[Set problem a]: Copy the records exactly, starting with the line with "Given: Clear the network log" and going on through the last line of the records. Leave the pictures out of your answer.

[Text shown]:
■ ■ ■ ■ ■
The proofs here use a new combinatorial argument to show that $\Sigma _{1}^{1}$ - $\mathrm {AC}_{0}$ implies $\mathrm {IRT}_{\mathrm {DED}}$ for directed forests, a short coding to derive $\Sigma _{1}^{1}$ -AC from IRT $_{\mathrm {DVD} }^{\ast }$ and another one to show that IRT $_{\mathrm {DVD}}^{\ast }$ implies I $\Sigma _{1}^{1}$ as well as several previously established implications. As I $\Sigma _{1}^{1}$ is not provable in ATR $_{0}$ by [Reference Simpson26, Corollary IX.4.7], we have a lower bound for IRT $_{\mathrm {DYD}}^{\ast }$ .
More difficult combinatorial arguments show that if we consider IRT $_{\mathrm {UVD}}^{\ast }$ over RCA $_{0}$ and so IRT $_{\mathrm {UVD}}$ over RCA $_{0}+\mathrm {I}\Sigma _{1}^{1}$ we can derive a reduction not implied by those of Theorem 3.1 and the immediate ones of Proposition 3.5.
Theorem 3.10. $\mathrm {IRT}_{\mathrm {UVD}}^{\ast }$ implies $\mathrm {IRT}_{\mathrm {UVS}}$ over $\mathrm {RCA}_{0}$ . Therefore $\ (1) \ \mathrm {IRT}_{\mathrm {UVD}}$ implies $\mathrm {IRT}_{\mathrm {UVS}}$ over $\mathrm {RCA}_{0} + \mathrm {I}\Sigma _{1}^{1};$ and $($ 2 $)$ if any standard model of $\mathrm {RCA}_{0}$ satisfies $\mathrm {IRT}_{\mathrm {UVD}}$ , then it satisfies $\mathrm {IRT}_{\mathrm {UVS}}$ as well.
We now turn to the second notion of maximality for IRT variants. Instead of asking for sets of disjoint rays of maximal cardinality we ask for ones that are maximal in the sense of containment. Of course, the existence of such sets follows immediately from Zorn’s Lemma and was so noted in [Reference Halin9]. In terms of computational and reverse mathematical strength, they are much stronger than the IRT or IRT $^{\ast }$ versions.
Definition 3.11. $\mathrm {MIRT}_{\mathrm {XYZ}}$ : Every X-graph G has a (possibly finite) sequence $(R_{i})_{i}$ of Y-disjoint Z-rays which is maximal, i.e., for any Z-ray R in G, there is some i such that R and $R_{i}$ are not Y-disjoint.
Theorem 3.12. Each $\mathrm {MIRT}_{\mathrm {XYZ}}$ is equivalent to $\Pi _{1}^{1}$ - $\mathrm {CA}_{0}$ over $\mathrm {RCA}_{0}$ .
■ ■ ■ ■ ■
[Part of a data file]:
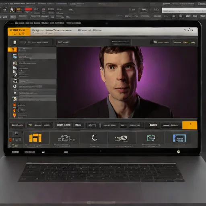Toggle the small square box above red square

click(x=16, y=133)
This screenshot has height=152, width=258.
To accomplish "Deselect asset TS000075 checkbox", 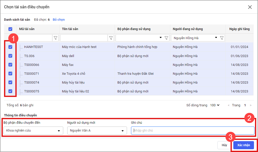I will (10, 91).
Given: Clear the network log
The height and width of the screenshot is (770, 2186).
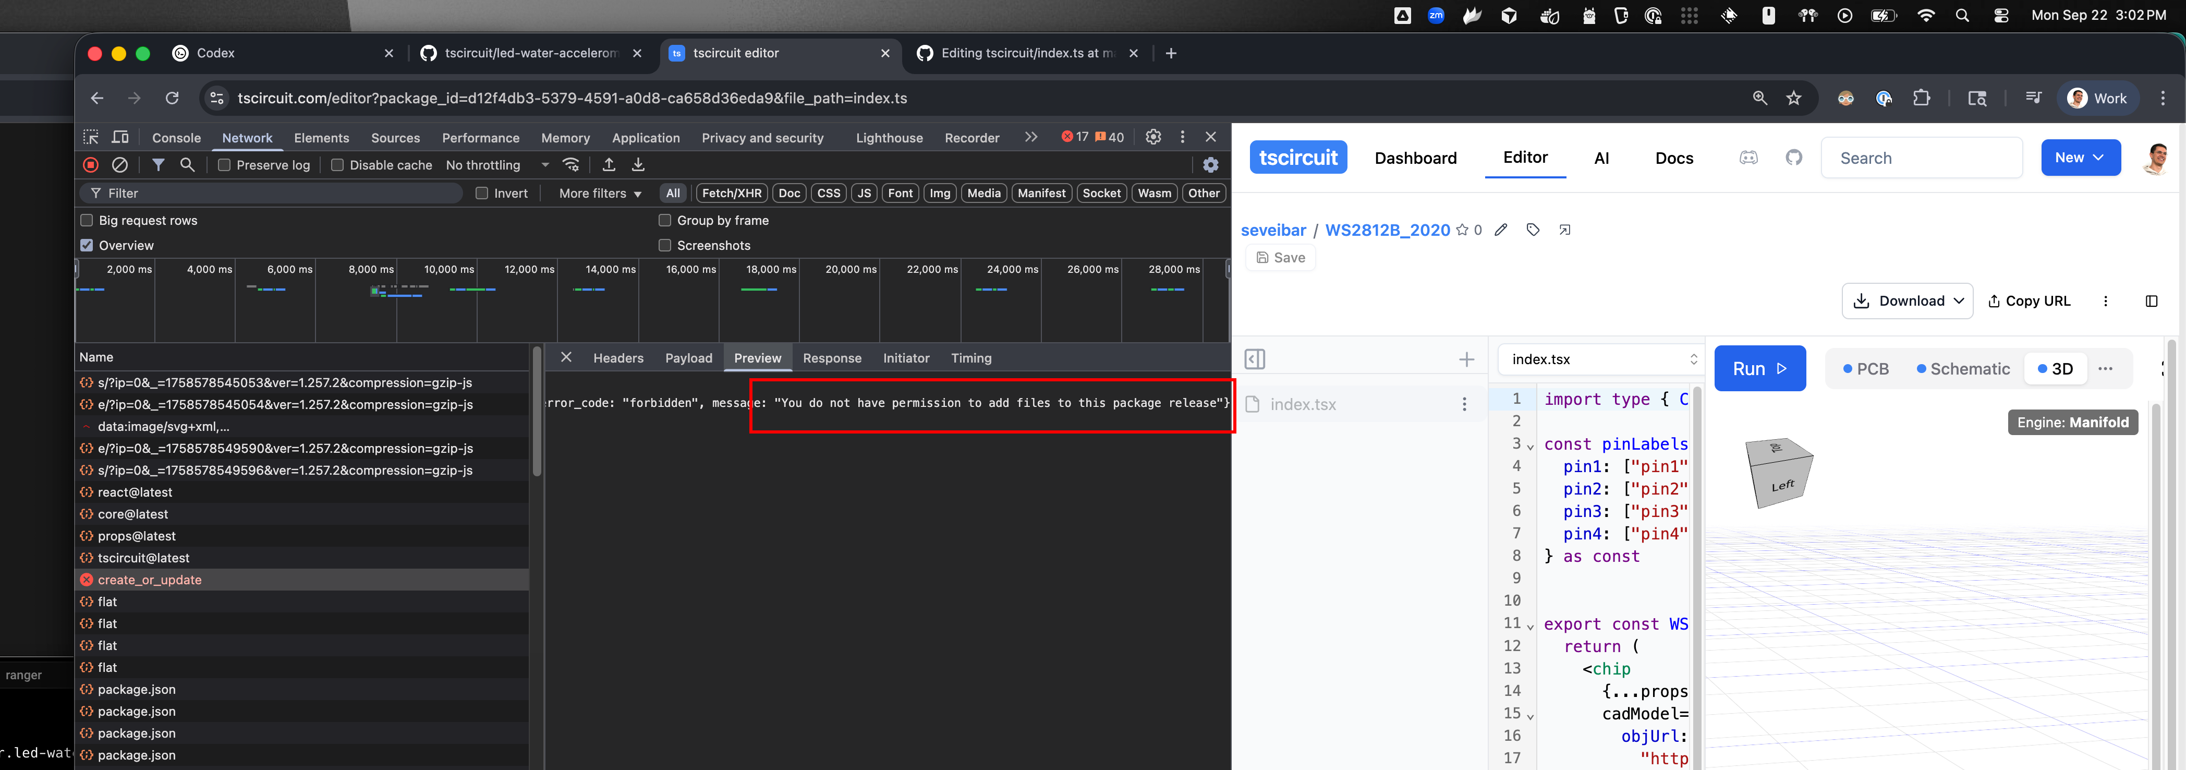Looking at the screenshot, I should [121, 165].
■ ■ ■ ■ ■
[Set problem b]: Repeat the part of the text about ray theorems exactly, starting with "We now turn" and going on through "are not Y-disjoint.".

[Expected answer a]:
Given: Clear the network log
The height and width of the screenshot is (770, 2186).
Looking at the screenshot, I should [121, 165].

[Expected answer b]:
We now turn to the second notion of maximality for IRT variants. Instead of asking for sets of disjoint rays of maximal cardinality we ask for ones that are maximal in the sense of containment. Of course, the existence of such sets follows immediately from Zorn’s Lemma and was so noted in [Reference Halin9]. In terms of computational and reverse mathematical strength, they are much stronger than the IRT or IRT $^{\ast }$ versions.
Definition 3.11. $\mathrm {MIRT}_{\mathrm {XYZ}}$ : Every X-graph G has a (possibly finite) sequence $(R_{i})_{i}$ of Y-disjoint Z-rays which is maximal, i.e., for any Z-ray R in G, there is some i such that R and $R_{i}$ are not Y-disjoint.